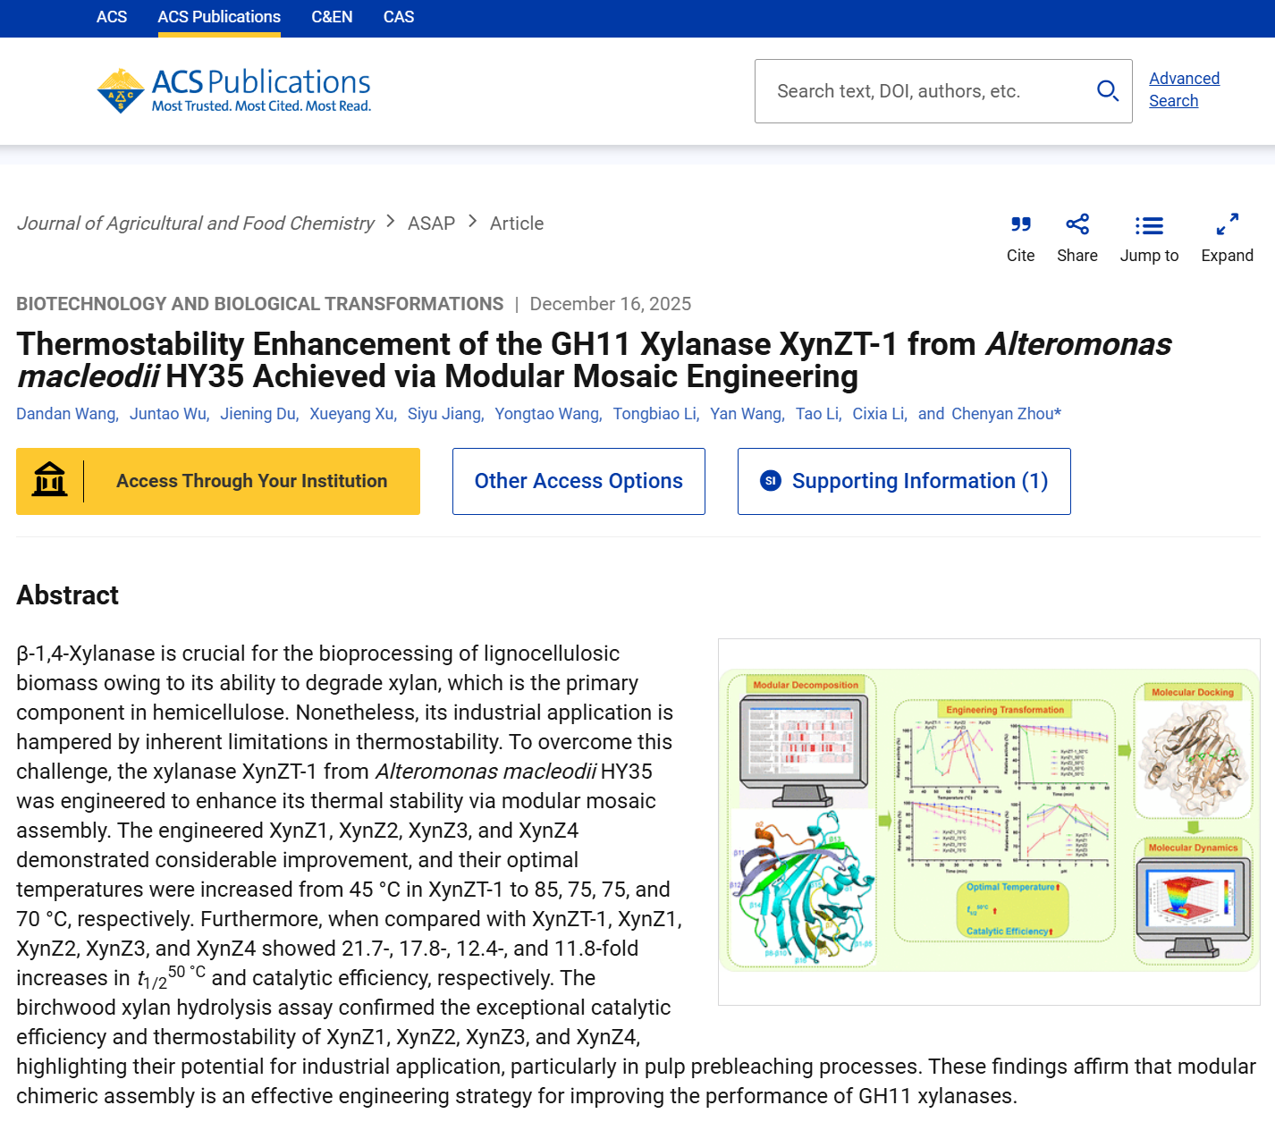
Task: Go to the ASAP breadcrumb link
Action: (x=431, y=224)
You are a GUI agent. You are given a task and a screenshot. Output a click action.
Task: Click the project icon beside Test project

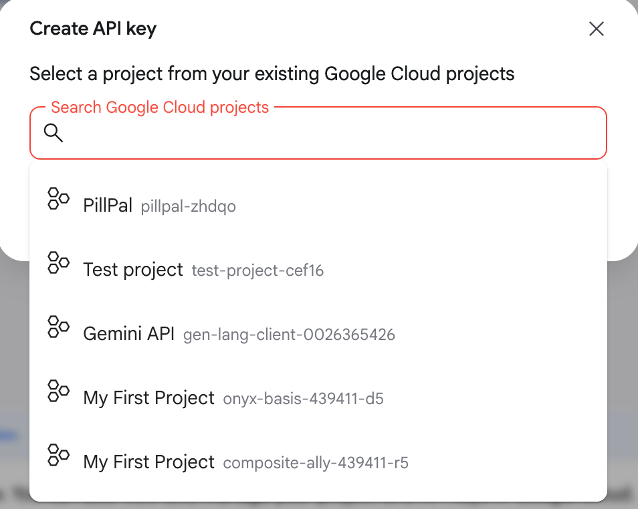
...
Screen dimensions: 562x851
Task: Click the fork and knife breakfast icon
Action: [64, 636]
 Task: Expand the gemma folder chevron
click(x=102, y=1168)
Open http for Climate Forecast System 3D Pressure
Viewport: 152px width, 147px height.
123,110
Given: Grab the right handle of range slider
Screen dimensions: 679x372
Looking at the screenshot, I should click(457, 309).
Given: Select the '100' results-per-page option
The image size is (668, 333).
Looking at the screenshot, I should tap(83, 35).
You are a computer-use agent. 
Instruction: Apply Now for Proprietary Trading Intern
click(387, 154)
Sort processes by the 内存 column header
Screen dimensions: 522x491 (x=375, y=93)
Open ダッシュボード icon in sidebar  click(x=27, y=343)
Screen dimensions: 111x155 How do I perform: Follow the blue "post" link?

● **EXERCISE**
Can you give the items from the line with "You are a GUI" to the line with "Task: Click the project" again, replacing "agent" with "assistant" and leaving everything else unchanged?

● **REPLY**
You are a GUI assistant. You are given a task and a screenshot. Output a click action.
Task: Click the project icon beside Test project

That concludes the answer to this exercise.